Even a more judicious use of perfume than I did last night got me nowhere…even at the shop. Part of
my tired comes from Christmas stuff, and part of it…well, the S.O. is in danger of a miscarriage. The
baby should be about 10+ weeks…and it seems to have stopped at 6 weeks. To top it off, she's started
spotting. I should have stayed home and slept-but wanted noise. I struck out all over…still, when all is
said and done, I have enjoyed this time greatly-and now have to start the change back,. `cause I can't
do it all in one day. (sigh…)
Luv `n hugs always,
Jayne
There are times when I can share with others…at this point, I needed to open up some. Fortunately, I
had that ability, as my oldest sister just happens to be "family"-an active lesbian who has supported me
as she can…
December 18, 2000:
Dear Diary:
The S.O. lost the baby the 11th. I haven't had much time to process this. It is sad in a way, but it is also a
bit of a relief. All my secrets are safe for now…I got to speak to the Sis some last night; we talked for an
hour or so. She's got a letter coming my way soon-that should be interesting reading. I am also looking
forward (somewhat) to the vacation up and coming-I can use the time away from the midwest mindset
to rethink where am I at, and who I am as a person-and especially as a woman. Plus, I'll get a chance
to rest!
Luv `n hugs always,
Jayne
Yes, this was a tough time. But you know, I think it helped me in the long run. It made me really
understand that I was not the man I thought I was…but the woman I was becoming at that time. I
also missed being on the coast….
December 28, 2000:
Dear Diary:
…I miss being on the coast. I miss being "home"-where I can open up and be free. I dislike being
"straight" all day-and would love to get femme quick. However, I know that isn't practical right now,
so I will just have to wait for a better time. Hopefully, it'll be very soon. If not, well, I can wait.
Luv `n hugs always,
Jayne
Have you ever been glad to see a year end? Me, too.
December 31, 2000:
Dear Diary:
This will be the last entry for this year-and what a year it's been! J
I'm getting more comfortable as a woman, and more daring even yet: yesterday I got the S.O.'s mom to
buy me a set of women's sweats! They match the color of the warmup fleece I bought a while back…I
want to review all I've learned about me as a woman this year, so I can be a better woman next year.
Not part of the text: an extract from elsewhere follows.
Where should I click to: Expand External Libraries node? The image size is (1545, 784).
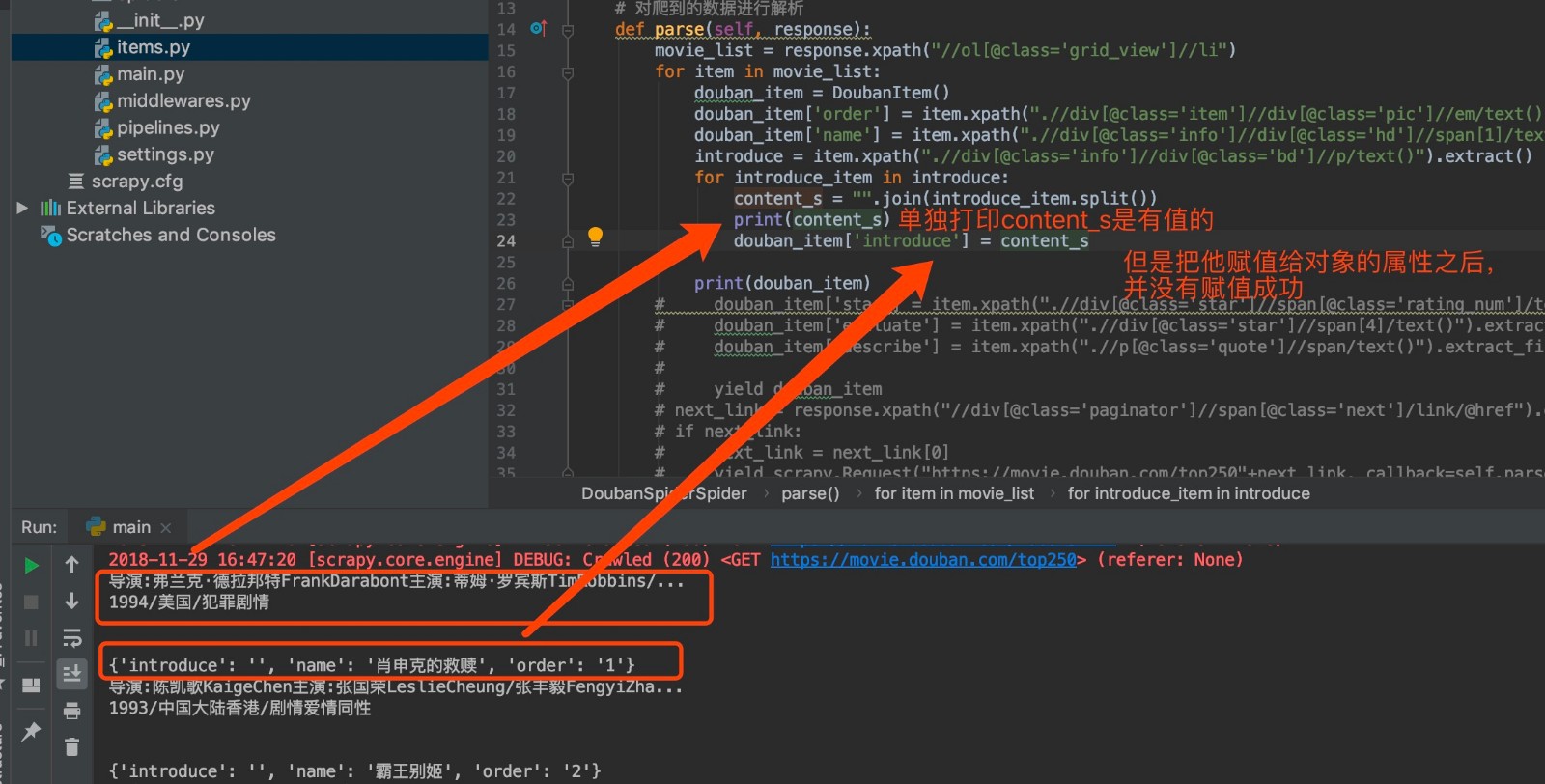pyautogui.click(x=22, y=208)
There's always room for improvement!
Luv `n hugs always,
Jayne
About this time, I determined that being a woman suited me just fine. To that end, I switched from
New Phase to Estroven. I also bought a women's razor to start shaving my chest...just a little. A new
part of being this way also includes having a stable, long-term TG relationaship…well, I'm still
looking for that. One out of two isn't all that bad...!
January 10, 2001:
Dear Diary:
I hit the shop the other night…and got me a live one. All over each other, tongues in and out of
mouths, sucking cock…just what I needed! But…what I really need is a stable, long term TG relationship
-with someone who can be soft and warm and gentle. Someone who wants more than a quick suck or
fuck and then gone. Someone to share secrets with. Someone that would embrace my female side,
without being obnoxious about it.
I also need to write my own TG fiction-it seems like there ought to be a market for less sexual
fiction…Sometimes, I wonder if there really are others like me out there-but for now, I'll have to stick
with what's available through the `net.
Luv `n hugs always,
Jayne
I was forced into a rather indecent anal act at the end of the month. This next entry heralds my
'triumphant' return…
February 3, 2001:
Dear Diary:
Ooohhhh, Baby!
After buying sneakers, slacks, belts and barrettes yesterday-as well as gold-tone earrings-I did it.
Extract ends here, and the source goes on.